Title: Augustine Came to Kent
Author: Barbara Willard
Major Themes: Britain, British History, Missionaries, Roman Britain
Synopsis: A British-born boy goes with the mission sent by Pope Gregory to take Christianity back to Britain after the Romans withdrew.
I love a well-done historical fiction, one that sticks close to the facts but fleshes them out into a good story. Augustine Came to Kent is one such book. I believe this is the third of Barbara Willard’s books that we’ve read in the past year or so, and the best of the three. We read If All the Swords in England recently, but really should have read Augustine first. Oh, well.
As the story begins, it is 597 and the Romans lost control of Britain a couple hundred years ago already—last year we read the story about their leaving in The Lantern Bearers. In Augustine Came to Kent, the story begins in Rome, with the family of a man, Wolfstan, who was captured in Britain about 10 years previous and sold as a slave in Rome. When the man who was to become Pope Gregory saw him and his companion in the slave market he was so struck with their appearance that he thought they ought to be called Angels rather than Angles. He bought the two and freed them, and sent for Wolfstan’s wife and son from Britain. Wolfstan became the bailiff over the Pope’s lands. Now the day has come when a mission can be sent to Britain to take Christianity back to what has become a heathen land again since the withdrawal of the Romans. Wolfstan’s wife has just died, so he and his son Wolf, the main character of the story, join the mission.
When the missionaries land on the shores of Britain, very near the same place from which the Romans withdrew, as described in The Lantern Bearers, the first person any of them sees is a young girl, whom Wolf captures. She bursts out laughing uncontrollably as soon as he starts speaking in the British language—what is wrong?

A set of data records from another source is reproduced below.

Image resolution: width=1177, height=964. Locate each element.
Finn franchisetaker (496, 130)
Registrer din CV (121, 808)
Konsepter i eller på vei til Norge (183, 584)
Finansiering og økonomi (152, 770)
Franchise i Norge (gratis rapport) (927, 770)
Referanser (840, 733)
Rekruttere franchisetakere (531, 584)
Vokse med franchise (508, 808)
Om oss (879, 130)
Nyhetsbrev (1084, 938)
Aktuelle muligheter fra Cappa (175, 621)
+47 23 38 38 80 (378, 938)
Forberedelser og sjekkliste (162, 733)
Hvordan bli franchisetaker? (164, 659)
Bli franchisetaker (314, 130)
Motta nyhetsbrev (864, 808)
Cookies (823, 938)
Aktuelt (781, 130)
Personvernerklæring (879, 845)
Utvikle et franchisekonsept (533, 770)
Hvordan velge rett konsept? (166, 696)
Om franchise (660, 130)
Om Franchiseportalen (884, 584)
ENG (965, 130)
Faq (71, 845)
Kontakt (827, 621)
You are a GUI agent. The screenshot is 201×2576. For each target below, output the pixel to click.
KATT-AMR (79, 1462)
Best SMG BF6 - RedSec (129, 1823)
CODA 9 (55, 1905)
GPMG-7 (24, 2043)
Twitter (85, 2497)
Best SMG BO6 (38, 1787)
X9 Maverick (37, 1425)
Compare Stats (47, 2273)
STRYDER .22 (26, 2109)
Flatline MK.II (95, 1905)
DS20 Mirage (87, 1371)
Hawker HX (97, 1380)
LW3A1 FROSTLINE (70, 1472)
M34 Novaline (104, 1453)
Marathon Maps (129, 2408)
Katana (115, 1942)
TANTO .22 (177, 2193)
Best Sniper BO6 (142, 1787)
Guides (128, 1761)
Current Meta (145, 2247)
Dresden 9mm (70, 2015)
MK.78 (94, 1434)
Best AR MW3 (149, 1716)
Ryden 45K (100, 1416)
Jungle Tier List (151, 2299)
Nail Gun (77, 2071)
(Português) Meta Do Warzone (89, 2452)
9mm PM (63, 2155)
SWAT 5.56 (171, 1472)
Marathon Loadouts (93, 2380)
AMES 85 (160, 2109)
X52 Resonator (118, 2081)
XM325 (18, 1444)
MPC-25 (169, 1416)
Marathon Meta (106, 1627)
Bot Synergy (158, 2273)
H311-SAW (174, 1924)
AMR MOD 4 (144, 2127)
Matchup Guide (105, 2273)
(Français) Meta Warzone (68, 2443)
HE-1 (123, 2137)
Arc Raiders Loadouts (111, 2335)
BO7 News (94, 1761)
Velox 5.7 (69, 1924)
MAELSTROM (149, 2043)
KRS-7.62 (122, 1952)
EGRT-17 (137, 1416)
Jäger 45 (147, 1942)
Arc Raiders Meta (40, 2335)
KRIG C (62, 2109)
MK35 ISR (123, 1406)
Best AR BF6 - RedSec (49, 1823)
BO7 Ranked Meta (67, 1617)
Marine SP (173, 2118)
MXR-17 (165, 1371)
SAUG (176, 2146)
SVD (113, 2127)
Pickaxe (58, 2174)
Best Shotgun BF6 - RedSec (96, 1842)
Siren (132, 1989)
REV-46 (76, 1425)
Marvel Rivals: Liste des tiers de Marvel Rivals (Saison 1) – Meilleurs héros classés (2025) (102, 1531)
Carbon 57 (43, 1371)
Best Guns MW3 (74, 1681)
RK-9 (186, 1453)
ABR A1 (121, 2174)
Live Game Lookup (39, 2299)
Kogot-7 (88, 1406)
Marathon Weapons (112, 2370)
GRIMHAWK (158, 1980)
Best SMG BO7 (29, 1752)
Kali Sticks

When one of the other interpreters starts talking to the group of British men who come to meet them, they begin laughing, as well. What is wrong?
The struggle is on now between the “new” Christian religion and the old religion of the Druids. It helps that the king’s wife is a Christian, but will her influence be enough to counter her husband’s heathen beliefs? What happens when Wolfstan and Wolf go to the village in which they were born to try to take Christianity to the people there? Tragedy follows, as well as young love, but will the young love be able to survive the demands of the people around?
Augustine Came to Kent does a superb job of bringing Pope Gregory’s mission to life. I’ve read short bits about this historical event in many history books, but none came close to being as memorable as this novel.
WARNING: Chapter 9 (page 129) mentions the group seeing the remains of a human sacrifice.